• **Tasks to complete**:
[A] Print the portion of the article on Mattel's first-quarter sales that opens with the words containing "- On Tuesday, Mattel" and closes with "down around 5%.".
[B] Translate into Spanish the following sentence from the article on Mattel's first-quarter sales: "Shares of the company were down as much as 10% on Wednesday before rebounding slightly to be down around 5%."
[C] Go on with the article on Mattel's first-quarter sales, beginning after its final sentence.

• **Reading passage**:
++++++++
- Toy sales across the industry rose 7.6% between January and March, according to NPD data.
- On Tuesday, Mattel reported a 14% drop in sales, as dolls, action figures and toys for preschoolers weren't favored over family-friendly games.
- Mattel has always been strong in the doll and car categories while not putting as much emphasis on categories such as games, construction and crafts.
Consumers stocked up on board games, not Barbie dolls, amid the coronavirus pandemic, sending Mattel's sales in the first quarter tumbling.
While toy sales across the industry rose 7.6% between January and March, according to NPD data, it seems that lockdowns aren't giving all toymakers a boost.
On Tuesday, Mattel reported a 14% drop in sales, as dolls, action figures and toys for preschoolers were left on store shelves and websites.
Shares of the company were down as much as 10% on Wednesday before rebounding slightly to be down around 5%.
With schools and afterschool programs closed, parents sought out family-friendly games, outdoor toys and art kits to keep their children busy. Mattel has always been strong in the doll and car categories while not putting as much emphasis on categories such as games, construction and crafts.
During the quarter, Barbie sales slumped 10% while the total doll category fell 11%. The infant, toddler and preschool segment, which includes brands such as Fisher-Price and Thomas & Friends, cratered 28%. The action figure, building set and games category fell 21%.
++++++++
• **Source data**:
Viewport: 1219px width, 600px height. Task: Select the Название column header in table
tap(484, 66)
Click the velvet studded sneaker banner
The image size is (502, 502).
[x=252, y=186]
++++++++
• **Answers per task**:
[A]
- On Tuesday, Mattel reported a 14% drop in sales, as dolls, action figures and toys for preschoolers weren't favored over family-friendly games.
- Mattel has always been strong in the doll and car categories while not putting as much emphasis on categories such as games, construction and crafts.
Consumers stocked up on board games, not Barbie dolls, amid the coronavirus pandemic, sending Mattel's sales in the first quarter tumbling.
While toy sales across the industry rose 7.6% between January and March, according to NPD data, it seems that lockdowns aren't giving all toymakers a boost.
On Tuesday, Mattel reported a 14% drop in sales, as dolls, action figures and toys for preschoolers were left on store shelves and websites.
Shares of the company were down as much as 10% on Wednesday before rebounding slightly to be down around 5%.

[B] Las acciones de la empresa llegaron a caer hasta un 10 % el miércoles antes de recuperarse ligeramente y quedar con una baja de alrededor del 5 %.

[C]
Overall, the company reported a loss of 56 cents per share excluding some items on revenue of $594 million, while Wall Street expected a loss of 41 cents per share with revenue of $653 million, according to Refinitiv.
"We believe the factors that have been driving the category shift are temporary," CEO Ynon Kreiz said during the Tuesday earnings call. "And based on our most recent data, we expect that the industry will return to its pre-COVID-19 category trends."
Brands such as Hot Wheels, which saw sales bloom 5%, and games such as Uno and Pictionary were bright spots for the company during the quarter.
"Retail door closures and other distribution challenges added to difficulty in getting products into the hands of consumers," Gerrick Johnson, analyst at BMO Capital Markets, wrote in a research note Tuesday. "However, the company saw improving POS trends in April, and gross margin performance was better than expected."